Discussion & Analysis
Challenges of immigrant entrepreneurs
According to Waldinger et al. (1990), immigrant entrepreneurs face various challenges in adapting to the host culture and establishing their own businesses. The main problems that ethnic business owners commonly face include: protecting themselves from political attacks; dealing with surviving competition; managing relations with customers and suppliers; obtaining financial and human resources; acquiring needed information and appropriate training and skills. These social and economic handicaps coupled with the disadvantages drive many immigrant entrepreneurs into small businesses.
Indeed, immigrant entrepreneurship can pave the way to upward social mobility (Kloosterman, 2003). Nevertheless, business researchers have documented that the businesses many immigrants engage in are small businesses which are characterised by low entry cost, high levels of competition, limited profit margins, high rate of failure, and labour intensity (Fernandez & Kim, 1998; Phizacklea & Ram, 1995; Waldinger, 1989; Waldinger et al., 1990). The reasons for this situation can be best explained using opportunity structure theory.
Opportunity Structure and Risk-taking Theories
The opportunity structure theory states that ethnic entrepreneurs can only move into those niches that are underserved or abandoned by native entrepreneurs. These opportunities are mainly found in the industries where the risks of failure are high. They are characterised by low status, low rewards, heavy labour, high running costs, and limited profit margins (Waldinger, 1989; Kupferberg, 2003). Due to the evolution of the global economic system, the structure of opportunities is continually changing in modern business society. In addition, political factors might frequently hinder the working of business markets. Immigrant business owners have therefore found themselves facing various market conditions (Aldrich &Waldinger, 1990). Waldinger et al. (1990) point out that demand for services provided is essential for a business to prosper. The primary market for immigrant entrepreneurs can be the members of their own ethnic community in which there are no language barriers. Within the same community, people intimately know each other’s needs and preferences. In this sense, ethnic entrepreneurs can develop niche customer bases. Kloosterman (2003) sees this as the pull factor on the demand side that creates the opportunities for immigrants to set up a shop within their own ethnic community. Immigrant businesses then do this to meet new comers’needs and facilitate them in solving their special problems caused by the strains of settlement and assimilation. Some businesses provide cultural products, such as newspapers, books, magazines, food and clothes. Others offer special services, for instance, law firms and accountants (Waldinger et al., 1990). Ethnic entrepreneurs thus enjoy an advantage over potential competitors outside the community since they can tap into the buying preferences of consumers in these groups (Hammarstedt, 2001).
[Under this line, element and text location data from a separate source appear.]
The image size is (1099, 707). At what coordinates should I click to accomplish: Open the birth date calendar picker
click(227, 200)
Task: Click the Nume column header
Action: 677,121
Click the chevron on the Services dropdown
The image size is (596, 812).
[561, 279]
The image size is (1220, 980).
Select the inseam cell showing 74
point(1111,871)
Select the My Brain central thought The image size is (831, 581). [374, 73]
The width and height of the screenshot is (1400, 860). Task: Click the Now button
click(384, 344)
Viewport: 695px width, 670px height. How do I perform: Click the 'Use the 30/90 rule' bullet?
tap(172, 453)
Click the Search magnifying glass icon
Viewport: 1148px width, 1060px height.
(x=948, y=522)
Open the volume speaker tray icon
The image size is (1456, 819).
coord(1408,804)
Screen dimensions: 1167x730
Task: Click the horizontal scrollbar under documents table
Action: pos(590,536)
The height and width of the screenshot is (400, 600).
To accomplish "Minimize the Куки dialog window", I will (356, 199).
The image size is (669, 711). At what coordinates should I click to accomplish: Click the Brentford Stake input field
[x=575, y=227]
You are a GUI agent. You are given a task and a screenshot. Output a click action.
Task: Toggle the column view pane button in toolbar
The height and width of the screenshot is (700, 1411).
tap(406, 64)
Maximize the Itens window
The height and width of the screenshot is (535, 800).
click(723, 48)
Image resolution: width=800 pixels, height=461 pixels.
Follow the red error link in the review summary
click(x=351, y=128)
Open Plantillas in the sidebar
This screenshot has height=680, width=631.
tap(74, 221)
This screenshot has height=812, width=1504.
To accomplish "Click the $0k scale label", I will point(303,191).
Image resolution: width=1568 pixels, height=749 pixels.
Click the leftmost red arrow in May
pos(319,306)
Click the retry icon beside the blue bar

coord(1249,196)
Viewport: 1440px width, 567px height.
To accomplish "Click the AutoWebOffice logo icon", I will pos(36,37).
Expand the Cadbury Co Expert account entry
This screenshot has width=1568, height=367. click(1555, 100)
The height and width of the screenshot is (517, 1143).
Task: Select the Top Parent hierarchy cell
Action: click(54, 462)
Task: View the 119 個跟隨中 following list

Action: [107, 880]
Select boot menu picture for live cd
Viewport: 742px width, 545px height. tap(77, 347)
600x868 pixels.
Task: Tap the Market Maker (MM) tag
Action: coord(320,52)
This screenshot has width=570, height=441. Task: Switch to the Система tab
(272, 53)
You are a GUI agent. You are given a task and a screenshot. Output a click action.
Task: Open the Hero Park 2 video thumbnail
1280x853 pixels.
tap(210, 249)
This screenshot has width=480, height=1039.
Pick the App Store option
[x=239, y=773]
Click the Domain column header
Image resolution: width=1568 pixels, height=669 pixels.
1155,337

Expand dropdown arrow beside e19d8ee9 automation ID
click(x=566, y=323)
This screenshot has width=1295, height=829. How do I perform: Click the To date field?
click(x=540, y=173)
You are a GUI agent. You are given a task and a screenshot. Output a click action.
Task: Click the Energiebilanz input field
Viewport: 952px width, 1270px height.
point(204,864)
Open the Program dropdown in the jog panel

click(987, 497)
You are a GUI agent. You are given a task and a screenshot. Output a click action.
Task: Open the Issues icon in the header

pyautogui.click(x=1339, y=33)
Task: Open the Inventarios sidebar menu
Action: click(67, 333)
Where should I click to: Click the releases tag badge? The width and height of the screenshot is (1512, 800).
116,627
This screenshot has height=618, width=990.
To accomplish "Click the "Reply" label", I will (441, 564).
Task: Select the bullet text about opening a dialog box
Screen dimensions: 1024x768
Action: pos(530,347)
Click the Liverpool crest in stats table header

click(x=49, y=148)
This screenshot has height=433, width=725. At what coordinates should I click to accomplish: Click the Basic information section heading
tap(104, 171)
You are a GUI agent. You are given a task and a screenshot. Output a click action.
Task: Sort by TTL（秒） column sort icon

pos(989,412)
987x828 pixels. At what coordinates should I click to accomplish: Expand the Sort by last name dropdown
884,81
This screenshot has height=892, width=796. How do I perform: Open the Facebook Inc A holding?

Massey (2005) claims that enterprise is a risky business as only a proportion of the businesses will survive. Entrepreneurs have to take a number of risks such as financial, emotional and social. This is because they put themselves on the line and thus, their social identities can suffer as well. Barbosa, Kickul and Liao-Troth (2007) claim that risk has always been at the centre of the definition of entrepreneur. Risk perception has been conceived as a determinant of risk behaviour and entrepreneurial decision making.
One interprets the environment based on one’s perceptions which include analysis, judgment, and intuition. In this sense, whether a situation is deemed of moderate or high risk depends on the perceivers. Different people can draw different conclusions. As Stearns and Hills (1996) note, successful entrepreneurs are good risk managers but not wild-eyed risk takers. They are able to calculate risks and whether the potential rewards are appropriate. Das and Teng (1997) also suggest that a successful entrepreneur is a professional risk-taker because one of the most distinctive features of entrepreneurial behaviour is risk taking. Indeed, risk-taking behaviour has been associated with entrepreneurship and entrepreneurs have been described as self-employed individuals who adjust themselves to risk (Gilmore et al., 2004). Entrepreneurs introduce new products or processes and they adjust themselves to risk where the return is uncertain (Palich & Bagby, 1995). Starting a small business is seen to be a particularly risky undertaking (Gilmore, Carson & O’Donnell, 2004). The risk that entrepreneurs face can be both financial and psychological since new actions and activities may put their self-images at risk. Failure may lead to the loss of their capital and of their self-image. Therefore, Das & Teng (1997) assert that the entrepreneurs are inherently risk takers. They often underrate their chances of failure and they need to be aware of the risks involved and make appropriate financial decisions (Pinfold, 2005).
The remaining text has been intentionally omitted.